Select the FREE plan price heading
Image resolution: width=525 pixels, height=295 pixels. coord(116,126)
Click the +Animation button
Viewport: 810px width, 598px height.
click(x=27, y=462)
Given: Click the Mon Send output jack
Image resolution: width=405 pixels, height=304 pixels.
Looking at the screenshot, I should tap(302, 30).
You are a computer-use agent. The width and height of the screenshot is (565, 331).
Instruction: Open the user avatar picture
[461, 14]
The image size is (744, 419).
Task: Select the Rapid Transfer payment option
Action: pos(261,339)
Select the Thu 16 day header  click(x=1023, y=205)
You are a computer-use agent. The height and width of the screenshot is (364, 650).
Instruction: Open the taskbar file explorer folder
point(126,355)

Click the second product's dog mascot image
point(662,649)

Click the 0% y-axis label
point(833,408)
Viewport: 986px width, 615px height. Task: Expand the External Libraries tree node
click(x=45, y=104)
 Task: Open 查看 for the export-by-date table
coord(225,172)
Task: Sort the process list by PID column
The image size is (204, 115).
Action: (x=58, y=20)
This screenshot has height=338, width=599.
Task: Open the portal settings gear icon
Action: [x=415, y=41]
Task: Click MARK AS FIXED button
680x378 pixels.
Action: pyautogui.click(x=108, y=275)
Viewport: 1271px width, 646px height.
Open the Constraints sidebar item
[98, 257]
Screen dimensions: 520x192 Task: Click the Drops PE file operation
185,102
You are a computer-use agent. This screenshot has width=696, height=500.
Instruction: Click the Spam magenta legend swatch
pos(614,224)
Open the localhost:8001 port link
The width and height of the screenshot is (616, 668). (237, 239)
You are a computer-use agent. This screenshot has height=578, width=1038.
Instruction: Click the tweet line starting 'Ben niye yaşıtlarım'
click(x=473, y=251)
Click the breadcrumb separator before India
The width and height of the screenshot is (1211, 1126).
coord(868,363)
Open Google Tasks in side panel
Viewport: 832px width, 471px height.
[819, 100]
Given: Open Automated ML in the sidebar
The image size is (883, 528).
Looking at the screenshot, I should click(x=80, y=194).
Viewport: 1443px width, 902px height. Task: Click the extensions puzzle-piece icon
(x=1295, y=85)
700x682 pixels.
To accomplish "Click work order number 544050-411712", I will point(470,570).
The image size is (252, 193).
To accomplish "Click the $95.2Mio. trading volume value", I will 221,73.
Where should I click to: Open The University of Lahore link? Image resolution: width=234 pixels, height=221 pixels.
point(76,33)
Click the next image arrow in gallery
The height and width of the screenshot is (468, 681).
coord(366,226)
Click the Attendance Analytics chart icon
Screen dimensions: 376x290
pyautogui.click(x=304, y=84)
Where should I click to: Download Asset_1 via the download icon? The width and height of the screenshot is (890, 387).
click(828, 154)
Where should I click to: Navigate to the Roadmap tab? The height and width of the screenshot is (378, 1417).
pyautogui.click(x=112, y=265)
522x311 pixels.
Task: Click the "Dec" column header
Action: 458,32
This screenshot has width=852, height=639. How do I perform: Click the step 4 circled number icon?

» **INSTRUCTIONS TO FOLLOW**:
Turn the lines above into a JSON list of strings, one string per line, leaving out blank lines.

» **FINAL RESULT**:
[
  "Select the FREE plan price heading",
  "Image resolution: width=525 pixels, height=295 pixels. coord(116,126)",
  "Click the +Animation button",
  "Viewport: 810px width, 598px height.",
  "click(x=27, y=462)",
  "Given: Click the Mon Send output jack",
  "Image resolution: width=405 pixels, height=304 pixels.",
  "Looking at the screenshot, I should tap(302, 30).",
  "You are a computer-use agent. The width and height of the screenshot is (565, 331).",
  "Instruction: Open the user avatar picture",
  "[461, 14]",
  "The image size is (744, 419).",
  "Task: Select the Rapid Transfer payment option",
  "Action: pos(261,339)",
  "Select the Thu 16 day header  click(x=1023, y=205)",
  "You are a computer-use agent. The height and width of the screenshot is (364, 650).",
  "Instruction: Open the taskbar file explorer folder",
  "point(126,355)",
  "Click the second product's dog mascot image",
  "point(662,649)",
  "Click the 0% y-axis label",
  "point(833,408)",
  "Viewport: 986px width, 615px height. Task: Expand the External Libraries tree node",
  "click(x=45, y=104)",
  " Task: Open 查看 for the export-by-date table",
  "coord(225,172)",
  "Task: Sort the process list by PID column",
  "The image size is (204, 115).",
  "Action: (x=58, y=20)",
  "This screenshot has height=338, width=599.",
  "Task: Open the portal settings gear icon",
  "Action: [x=415, y=41]",
  "Task: Click MARK AS FIXED button",
  "680x378 pixels.",
  "Action: pyautogui.click(x=108, y=275)",
  "Viewport: 1271px width, 646px height.",
  "Open the Constraints sidebar item",
  "[98, 257]",
  "Screen dimensions: 520x192 Task: Click the Drops PE file operation",
  "185,102",
  "You are a computer-use agent. This screenshot has width=696, height=500.",
  "Instruction: Click the Spam magenta legend swatch",
  "pos(614,224)",
  "Open the localhost:8001 port link",
  "The width and height of the screenshot is (616, 668). (237, 239)",
  "You are a computer-use agent. This screenshot has height=578, width=1038.",
  "Instruction: Click the tweet line starting 'Ben niye yaşıtlarım'",
  "click(x=473, y=251)",
  "Click the breadcrumb separator before India",
  "The width and height of the screenshot is (1211, 1126).",
  "coord(868,363)",
  "Open Google Tasks in side panel",
  "Viewport: 832px width, 471px height.",
  "[819, 100]",
  "Given: Open Automated ML in the sidebar",
  "The image size is (883, 528).",
  "Looking at the screenshot, I should click(x=80, y=194).",
  "Viewport: 1443px width, 902px height. Task: Click the extensions puzzle-piece icon",
  "(x=1295, y=85)",
  "700x682 pixels.",
  "To accomplish \"Click work order number 544050-411712\", I will point(470,570).",
  "The image size is (252, 193).",
  "To accomplish \"Click the $95.2Mio. trading volume value\", I will 221,73.",
  "Where should I click to: Open The University of Lahore link? Image resolution: width=234 pixels, height=221 pixels.",
  "point(76,33)",
  "Click the next image arrow in gallery",
  "The height and width of the screenshot is (468, 681).",
  "coord(366,226)",
  "Click the Attendance Analytics chart icon",
  "Screen dimensions: 376x290",
  "pyautogui.click(x=304, y=84)",
  "Where should I click to: Download Asset_1 via the download icon? The width and height of the screenshot is (890, 387).",
  "click(828, 154)",
  "Where should I click to: Navigate to the Roadmap tab? The height and width of the screenshot is (378, 1417).",
  "pyautogui.click(x=112, y=265)",
  "522x311 pixels.",
  "Task: Click the \"Dec\" column header",
  "Action: 458,32",
  "This screenshot has width=852, height=639. How do I perform: Click the step 4 circled number icon?"
]